▸ TEXT FOR ANALYSIS
----

Fresenius’ new CEO has pulled off a dealmaking double play, committing more than $5.4 billion to expand its reach in sterile generics as well as in the rapidly expanding area of biosimilars.
The Germany-based company today announced two deals. In the first, it reached a $4.3 billion agreement in its previously announced talks to buy U.S.-based generics maker Akorn, also assuming $450 million in debt. The deal, expected to close in early 2018, will add three U.S. manufacturing sites and one in India to Fresenius’ network, as well as about 2,000 employees.
Separately, Fresenius said it will buy the biosimilars portfolio of Germany-based Merck KGaA for €170 million upfront and up to €500 million in milestone payments, about $729.2 million total. Manufacturing of biosimilars will continue at Merck's two plants in Switzerland as part of that deal.
“Akorn brings to Fresenius Kabi specialized expertise in development, manufacturing and marketing of alternate dosage forms, as well as access to new customer segments like retail, ophthalmology and veterinary practices,” John Ducker, CEO of Fresenius Kabi USA said in a statement.
On the biosims deal, Mats Henriksson, CEO of Fresenius Kabi, pointed out that some of the largest biological branded products will go off patent over the next few years. “With this acquisition, Fresenius Kabi enhances its position as a leading player in the injectables pharmaceutical market and further diversifies its product portfolio,” he said in a statement.
Analysts liked the deals, pointing out that the Akorn buy will not only add some heft to Fresenius’ generics portfolio but also expands Kabi into new segments like ophthalmics and topical solutions, segments which might be less vulnerable the generics pricing pressure that has been difficult for drugmakers in last few years. Sterile injectables accounted for about 35% of Akorn's $1.1 billion in sales last year.

----

Stored data entries
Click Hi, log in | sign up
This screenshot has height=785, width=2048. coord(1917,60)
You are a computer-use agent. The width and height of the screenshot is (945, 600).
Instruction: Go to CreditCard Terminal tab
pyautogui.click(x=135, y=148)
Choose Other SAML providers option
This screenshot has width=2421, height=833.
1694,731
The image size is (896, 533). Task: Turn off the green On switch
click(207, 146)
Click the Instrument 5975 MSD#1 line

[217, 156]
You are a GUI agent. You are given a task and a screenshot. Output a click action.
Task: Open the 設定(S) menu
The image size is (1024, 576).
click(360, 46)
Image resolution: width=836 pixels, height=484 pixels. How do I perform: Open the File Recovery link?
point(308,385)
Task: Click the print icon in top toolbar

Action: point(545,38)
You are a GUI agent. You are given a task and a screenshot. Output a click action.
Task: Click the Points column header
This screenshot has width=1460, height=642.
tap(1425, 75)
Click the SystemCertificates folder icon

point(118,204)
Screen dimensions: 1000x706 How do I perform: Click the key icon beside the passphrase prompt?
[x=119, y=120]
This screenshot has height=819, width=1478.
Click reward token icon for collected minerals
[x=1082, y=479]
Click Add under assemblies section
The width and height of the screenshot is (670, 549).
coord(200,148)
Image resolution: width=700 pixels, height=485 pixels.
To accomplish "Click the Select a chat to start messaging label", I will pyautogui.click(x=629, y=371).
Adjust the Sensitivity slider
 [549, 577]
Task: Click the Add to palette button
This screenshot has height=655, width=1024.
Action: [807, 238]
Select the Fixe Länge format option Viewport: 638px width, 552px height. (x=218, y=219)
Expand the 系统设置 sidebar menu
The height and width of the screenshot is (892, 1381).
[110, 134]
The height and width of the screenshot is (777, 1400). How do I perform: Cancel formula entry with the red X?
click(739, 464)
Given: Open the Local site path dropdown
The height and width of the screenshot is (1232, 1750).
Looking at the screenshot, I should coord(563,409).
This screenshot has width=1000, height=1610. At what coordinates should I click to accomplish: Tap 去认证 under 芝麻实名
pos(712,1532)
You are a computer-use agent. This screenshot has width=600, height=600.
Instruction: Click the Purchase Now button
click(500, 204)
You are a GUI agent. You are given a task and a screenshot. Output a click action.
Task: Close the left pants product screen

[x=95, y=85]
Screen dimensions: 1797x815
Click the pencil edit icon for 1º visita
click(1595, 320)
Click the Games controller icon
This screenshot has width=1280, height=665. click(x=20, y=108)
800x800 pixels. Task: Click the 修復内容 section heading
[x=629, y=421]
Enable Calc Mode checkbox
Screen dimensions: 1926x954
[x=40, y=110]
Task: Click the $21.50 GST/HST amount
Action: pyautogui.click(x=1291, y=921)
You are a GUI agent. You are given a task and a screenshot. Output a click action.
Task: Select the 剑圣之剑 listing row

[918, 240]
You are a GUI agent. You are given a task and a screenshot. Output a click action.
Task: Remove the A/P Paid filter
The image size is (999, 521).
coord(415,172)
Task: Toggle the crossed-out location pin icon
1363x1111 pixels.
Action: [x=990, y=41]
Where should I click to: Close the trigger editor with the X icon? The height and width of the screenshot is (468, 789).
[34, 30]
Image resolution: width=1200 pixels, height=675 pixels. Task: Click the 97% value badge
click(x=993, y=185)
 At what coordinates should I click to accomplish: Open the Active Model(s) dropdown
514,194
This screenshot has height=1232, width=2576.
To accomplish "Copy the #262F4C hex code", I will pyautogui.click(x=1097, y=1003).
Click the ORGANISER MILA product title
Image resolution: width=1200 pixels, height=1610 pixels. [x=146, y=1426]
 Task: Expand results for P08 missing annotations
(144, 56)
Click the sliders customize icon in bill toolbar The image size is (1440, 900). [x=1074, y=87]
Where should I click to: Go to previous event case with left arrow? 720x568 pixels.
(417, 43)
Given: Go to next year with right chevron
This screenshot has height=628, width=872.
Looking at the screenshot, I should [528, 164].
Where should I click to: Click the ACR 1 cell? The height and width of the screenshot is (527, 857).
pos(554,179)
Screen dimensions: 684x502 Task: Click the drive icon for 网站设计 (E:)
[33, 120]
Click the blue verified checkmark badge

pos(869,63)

----

▸ REQUIREMENT 1
According to the article on the Fresenius deals, about how many employees will the Akorn acquisition add?
▸ REQUIREMENT 2
Write the next part of the article on the Fresenius deals, picking up after its final sentence.

▸ EXPECTED OUTPUT 1
About 2,000 employees.

▸ EXPECTED OUTPUT 2
Bernstein analyst Lisa Clive told clients in a note that the biosimilars deal was a good entry point for Fresenius. At €170 million, she said it appears it is essentially reimbursing Merck for the money it has spent to date on its “fledgling product portfolio of 4 molecules.” She noted the German company has committed to spending up to €1.4 billion in total by 2022, including the purchase price, to expand in biosimilars.
There has been considerable consolidation in the generic sterile manufacturing segment of the industry in recent years, where expertise in the tricky-to-produce products draws premiums but also offers buyers significant growth. With its expanded sterile injectables portfolio and move into biosimilars, Fresenius appears to be mimicking the approach taken by sterile injectables leader Hospira, which Pfizer bought in 2015 for $15 billion.
The buyout will mark deals two and three for Fresenius CEO Stephan Sturm since he took over in July. Last year the company struck a $6.11 billion deal to buy Spanish private hospital group Quironsalud. The company also bought a line of prefilled syringes from BD last year.